* _Task instructions_: Reproduce every one of the following items word for word, keeping each line as it appears.

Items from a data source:
=====

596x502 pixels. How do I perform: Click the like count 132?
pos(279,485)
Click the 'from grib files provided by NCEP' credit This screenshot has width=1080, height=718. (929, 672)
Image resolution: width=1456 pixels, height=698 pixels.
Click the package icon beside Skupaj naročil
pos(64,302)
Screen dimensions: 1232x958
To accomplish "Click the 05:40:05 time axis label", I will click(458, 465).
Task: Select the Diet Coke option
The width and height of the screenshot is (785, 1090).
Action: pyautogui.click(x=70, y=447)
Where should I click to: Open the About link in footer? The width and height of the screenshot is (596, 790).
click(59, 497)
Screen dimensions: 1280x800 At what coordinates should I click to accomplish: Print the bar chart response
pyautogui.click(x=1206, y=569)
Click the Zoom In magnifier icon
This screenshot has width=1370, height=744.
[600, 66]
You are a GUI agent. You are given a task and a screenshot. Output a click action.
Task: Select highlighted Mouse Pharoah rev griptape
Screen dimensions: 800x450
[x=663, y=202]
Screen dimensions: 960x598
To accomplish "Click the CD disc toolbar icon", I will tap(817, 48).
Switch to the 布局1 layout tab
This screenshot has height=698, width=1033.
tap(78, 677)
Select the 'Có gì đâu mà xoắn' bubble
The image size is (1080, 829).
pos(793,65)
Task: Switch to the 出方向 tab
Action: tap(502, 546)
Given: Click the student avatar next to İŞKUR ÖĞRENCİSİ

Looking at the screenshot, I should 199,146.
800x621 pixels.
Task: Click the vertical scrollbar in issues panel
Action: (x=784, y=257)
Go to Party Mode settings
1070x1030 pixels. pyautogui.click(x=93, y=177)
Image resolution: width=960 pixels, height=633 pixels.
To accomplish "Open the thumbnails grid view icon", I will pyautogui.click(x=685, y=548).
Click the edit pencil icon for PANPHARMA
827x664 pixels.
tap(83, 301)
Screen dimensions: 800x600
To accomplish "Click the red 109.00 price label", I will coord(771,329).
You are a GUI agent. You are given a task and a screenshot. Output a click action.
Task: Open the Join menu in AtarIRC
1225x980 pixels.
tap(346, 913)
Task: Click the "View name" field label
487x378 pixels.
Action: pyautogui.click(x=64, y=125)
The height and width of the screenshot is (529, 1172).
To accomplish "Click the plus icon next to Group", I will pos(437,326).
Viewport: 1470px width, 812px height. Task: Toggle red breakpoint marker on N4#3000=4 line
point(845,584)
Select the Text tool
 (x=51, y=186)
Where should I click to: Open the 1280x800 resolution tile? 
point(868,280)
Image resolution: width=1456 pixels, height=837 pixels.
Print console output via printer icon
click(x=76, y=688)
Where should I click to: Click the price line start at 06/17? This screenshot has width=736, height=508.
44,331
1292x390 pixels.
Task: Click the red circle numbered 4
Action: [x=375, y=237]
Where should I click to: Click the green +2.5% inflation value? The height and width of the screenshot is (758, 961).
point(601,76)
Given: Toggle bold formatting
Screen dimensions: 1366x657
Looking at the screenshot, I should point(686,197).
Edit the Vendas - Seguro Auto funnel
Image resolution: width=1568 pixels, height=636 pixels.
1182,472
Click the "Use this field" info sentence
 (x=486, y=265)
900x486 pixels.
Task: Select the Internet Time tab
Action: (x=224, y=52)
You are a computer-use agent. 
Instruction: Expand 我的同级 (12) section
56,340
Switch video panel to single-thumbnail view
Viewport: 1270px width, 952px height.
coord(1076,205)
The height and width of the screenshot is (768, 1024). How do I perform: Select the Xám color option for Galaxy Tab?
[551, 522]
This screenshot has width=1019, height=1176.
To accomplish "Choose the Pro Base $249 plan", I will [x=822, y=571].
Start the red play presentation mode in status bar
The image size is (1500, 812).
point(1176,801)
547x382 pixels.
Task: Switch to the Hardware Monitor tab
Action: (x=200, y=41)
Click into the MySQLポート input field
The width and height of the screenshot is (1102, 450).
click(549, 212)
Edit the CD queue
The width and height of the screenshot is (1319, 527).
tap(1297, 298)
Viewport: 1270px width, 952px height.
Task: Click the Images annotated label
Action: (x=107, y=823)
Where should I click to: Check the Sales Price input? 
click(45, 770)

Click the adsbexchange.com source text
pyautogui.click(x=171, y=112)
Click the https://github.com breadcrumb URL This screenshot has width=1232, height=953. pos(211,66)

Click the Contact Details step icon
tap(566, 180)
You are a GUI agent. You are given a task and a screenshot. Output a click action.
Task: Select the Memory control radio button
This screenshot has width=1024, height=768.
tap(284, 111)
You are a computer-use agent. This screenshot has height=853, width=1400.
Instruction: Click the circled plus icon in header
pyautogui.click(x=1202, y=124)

=====

* _Exercise solution_:
596x502 pixels. How do I perform: Click the like count 132?
pos(279,485)
Click the 'from grib files provided by NCEP' credit This screenshot has width=1080, height=718. (929, 672)
Image resolution: width=1456 pixels, height=698 pixels.
Click the package icon beside Skupaj naročil
pos(64,302)
Screen dimensions: 1232x958
To accomplish "Click the 05:40:05 time axis label", I will click(458, 465).
Task: Select the Diet Coke option
The width and height of the screenshot is (785, 1090).
Action: pyautogui.click(x=70, y=447)
Where should I click to: Open the About link in footer? The width and height of the screenshot is (596, 790).
click(59, 497)
Screen dimensions: 1280x800 At what coordinates should I click to accomplish: Print the bar chart response
pyautogui.click(x=1206, y=569)
Click the Zoom In magnifier icon
This screenshot has width=1370, height=744.
[600, 66]
You are a GUI agent. You are given a task and a screenshot. Output a click action.
Task: Select highlighted Mouse Pharoah rev griptape
Screen dimensions: 800x450
[x=663, y=202]
Screen dimensions: 960x598
To accomplish "Click the CD disc toolbar icon", I will tap(817, 48).
Switch to the 布局1 layout tab
This screenshot has height=698, width=1033.
tap(78, 677)
Select the 'Có gì đâu mà xoắn' bubble
The image size is (1080, 829).
pos(793,65)
Task: Switch to the 出方向 tab
Action: tap(502, 546)
Given: Click the student avatar next to İŞKUR ÖĞRENCİSİ

Looking at the screenshot, I should 199,146.
800x621 pixels.
Task: Click the vertical scrollbar in issues panel
Action: (x=784, y=257)
Go to Party Mode settings
1070x1030 pixels. pyautogui.click(x=93, y=177)
Image resolution: width=960 pixels, height=633 pixels.
To accomplish "Open the thumbnails grid view icon", I will pyautogui.click(x=685, y=548).
Click the edit pencil icon for PANPHARMA
827x664 pixels.
tap(83, 301)
Screen dimensions: 800x600
To accomplish "Click the red 109.00 price label", I will coord(771,329).
You are a GUI agent. You are given a task and a screenshot. Output a click action.
Task: Open the Join menu in AtarIRC
1225x980 pixels.
tap(346, 913)
Task: Click the "View name" field label
487x378 pixels.
Action: pyautogui.click(x=64, y=125)
The height and width of the screenshot is (529, 1172).
To accomplish "Click the plus icon next to Group", I will pos(437,326).
Viewport: 1470px width, 812px height. Task: Toggle red breakpoint marker on N4#3000=4 line
point(845,584)
Select the Text tool
 (x=51, y=186)
Where should I click to: Open the 1280x800 resolution tile? 
point(868,280)
Image resolution: width=1456 pixels, height=837 pixels.
Print console output via printer icon
click(x=76, y=688)
Where should I click to: Click the price line start at 06/17? This screenshot has width=736, height=508.
44,331
1292x390 pixels.
Task: Click the red circle numbered 4
Action: [x=375, y=237]
Where should I click to: Click the green +2.5% inflation value? The height and width of the screenshot is (758, 961).
point(601,76)
Given: Toggle bold formatting
Screen dimensions: 1366x657
Looking at the screenshot, I should point(686,197).
Edit the Vendas - Seguro Auto funnel
Image resolution: width=1568 pixels, height=636 pixels.
1182,472
Click the "Use this field" info sentence
 (x=486, y=265)
900x486 pixels.
Task: Select the Internet Time tab
Action: (x=224, y=52)
You are a computer-use agent. 
Instruction: Expand 我的同级 (12) section
56,340
Switch video panel to single-thumbnail view
Viewport: 1270px width, 952px height.
coord(1076,205)
The height and width of the screenshot is (768, 1024). How do I perform: Select the Xám color option for Galaxy Tab?
[551, 522]
This screenshot has width=1019, height=1176.
To accomplish "Choose the Pro Base $249 plan", I will [x=822, y=571].
Start the red play presentation mode in status bar
The image size is (1500, 812).
point(1176,801)
547x382 pixels.
Task: Switch to the Hardware Monitor tab
Action: (x=200, y=41)
Click into the MySQLポート input field
The width and height of the screenshot is (1102, 450).
click(549, 212)
Edit the CD queue
The width and height of the screenshot is (1319, 527).
tap(1297, 298)
Viewport: 1270px width, 952px height.
Task: Click the Images annotated label
Action: (x=107, y=823)
Where should I click to: Check the Sales Price input? 
click(45, 770)

Click the adsbexchange.com source text
pyautogui.click(x=171, y=112)
Click the https://github.com breadcrumb URL This screenshot has width=1232, height=953. pos(211,66)

Click the Contact Details step icon
tap(566, 180)
You are a GUI agent. You are given a task and a screenshot. Output a click action.
Task: Select the Memory control radio button
This screenshot has width=1024, height=768.
tap(284, 111)
You are a computer-use agent. This screenshot has height=853, width=1400.
Instruction: Click the circled plus icon in header
pyautogui.click(x=1202, y=124)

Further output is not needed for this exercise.